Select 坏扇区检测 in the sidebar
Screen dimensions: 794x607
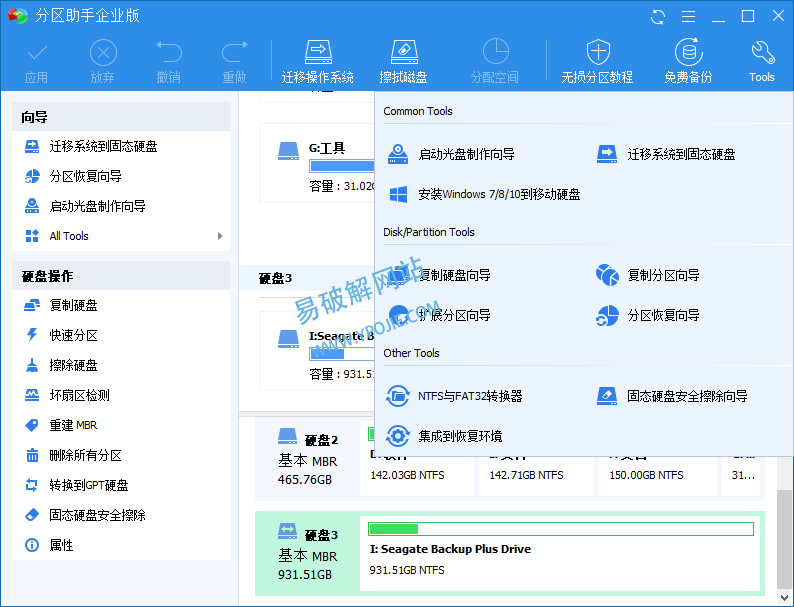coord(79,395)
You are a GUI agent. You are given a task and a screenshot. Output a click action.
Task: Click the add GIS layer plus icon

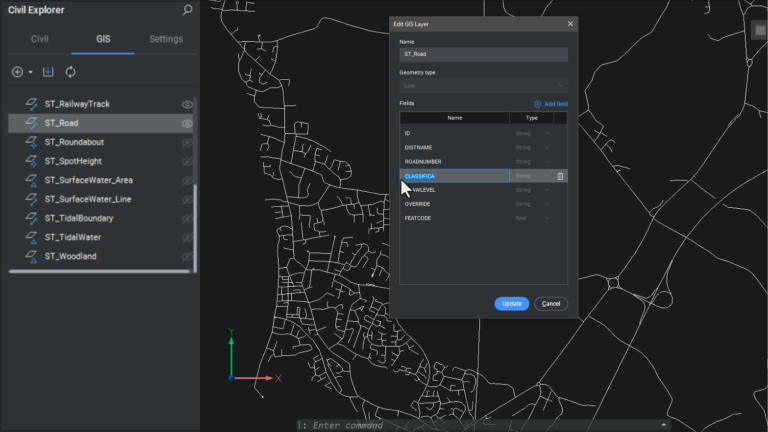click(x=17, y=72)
##############################
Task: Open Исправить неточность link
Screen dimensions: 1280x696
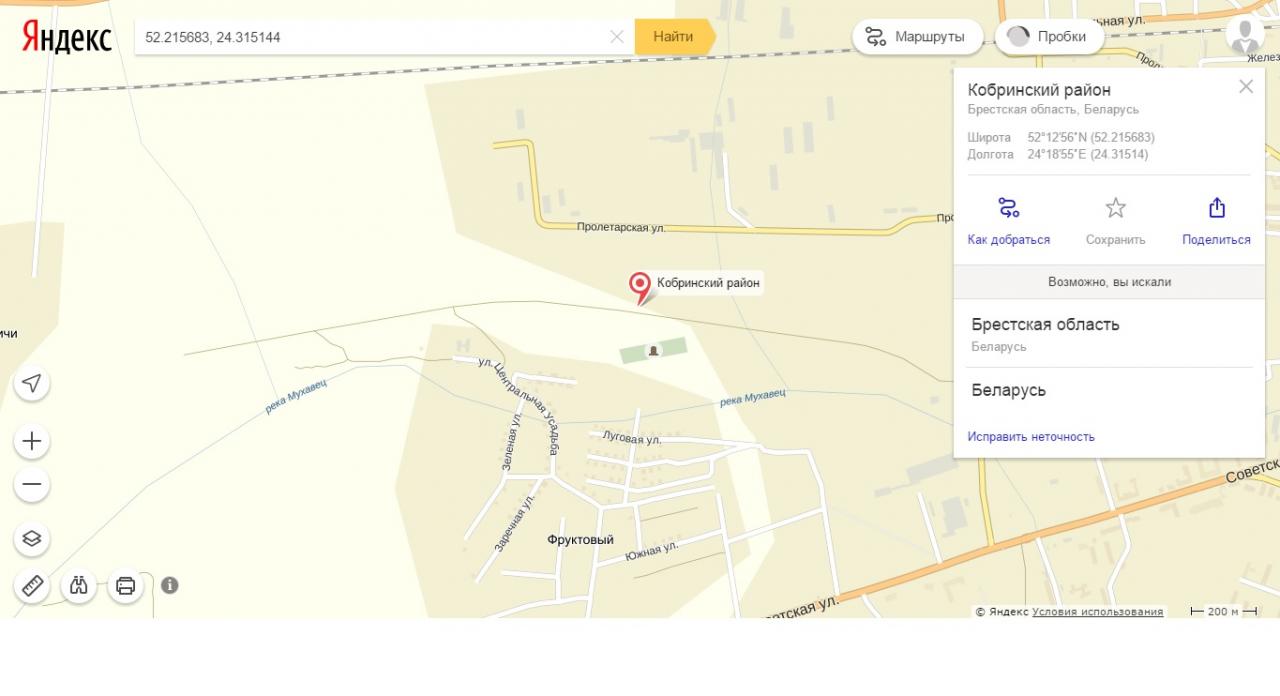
##############################
# Required action
I'd like the lines above from the one with "Task: Open Исправить неточность link" up to and including the one with "Screen dimensions: 1280x696" copied exactly, with no other lines.

# Answer
Task: Open Исправить неточность link
Screen dimensions: 1280x696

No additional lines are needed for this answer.